Across China and the U.S., the focus has largely remained on raw model performance and frequent updates to maintain visibility. Yet amid this emphasis on ever-larger or more specialized models, one system has taken a different path. Manus, now part of Meta, operates as a general AI agent designed to move beyond generating text or answers and instead execute practical tasks in the real world.

Its latest addition, the 'Cloud Computer,' highlights this distinction by providing a persistent, always-on environment that addresses a core limitation of most AI tools: the inability to sustain work once a session ends or a device powers down.

According to the announcement on its website, Cloud Computer functions as a dedicated virtual machine in the cloud, running Ubuntu and managed entirely through natural language instructions.

Unlike a standard temporary sandbox session which spins up for a single task and then disappears, the Cloud Computer remains active continuously.

Files, databases, installed tools, and configurations persist across interactions, allowing the agent to build on previous work without starting from scratch each time.
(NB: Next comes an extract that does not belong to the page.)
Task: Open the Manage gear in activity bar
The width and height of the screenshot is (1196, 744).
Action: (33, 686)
This setup eliminates the need for users to configure servers, manage credentials, or write code themselves. A user simply describes the desired outcome, and Manus handles the implementation, from installing software to scheduling operations.

This persistence opens up practical applications that go beyond one-off queries. For instance, it supports 24/7 bots on platforms like Slack, Discord, or Telegram that continue responding to messages or performing routine duties indefinitely.
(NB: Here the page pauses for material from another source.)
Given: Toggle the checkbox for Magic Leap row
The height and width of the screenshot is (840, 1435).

It can maintain live databases or knowledge bases that accumulate and reference data over weeks or months, such as updating sales records from uploaded files and generating trend reports on a schedule.

Open-source tools like WordPress, Metabase, Home Assistant, or Odoo can be self-hosted and kept running without manual oversight.

Scheduled tasks, including web scrapers that check for updates at specific times and compile reports, also become straightforward. Even command-line developer tools, which often require complex setup, can be deployed and operated through plain-English prompts.

Access to the Cloud Computer integrates directly into the Manus interface on both web and mobile. It can be created via the settings menu by selecting a plan based on resource needs, ranging from basic for simple scripts to more advanced options for databases or team use, and specifying location and storage preferences.

Manus automatically routes tasks to it when continuous operation or shared state is required, while defaulting to temporary sandboxes for isolated work.

A separate Manus Desktop option exists for interacting with files and applications on a user's local machine, keeping the cloud environment distinct and isolated from personal devices for security.

In a landscape where AI agents often falter once disconnected from an active chat, the Cloud Computer represents a deliberate step toward making automated workflows reliable and ongoing.

It shifts the experience from episodic assistance to sustained capability, without requiring users to learn infrastructure management or leave devices running overnight.

As the broader AI field continues its rapid model releases, developments like this underscore a parallel track: not just improving what an agent can reason about, but ensuring it can deliver results that endure.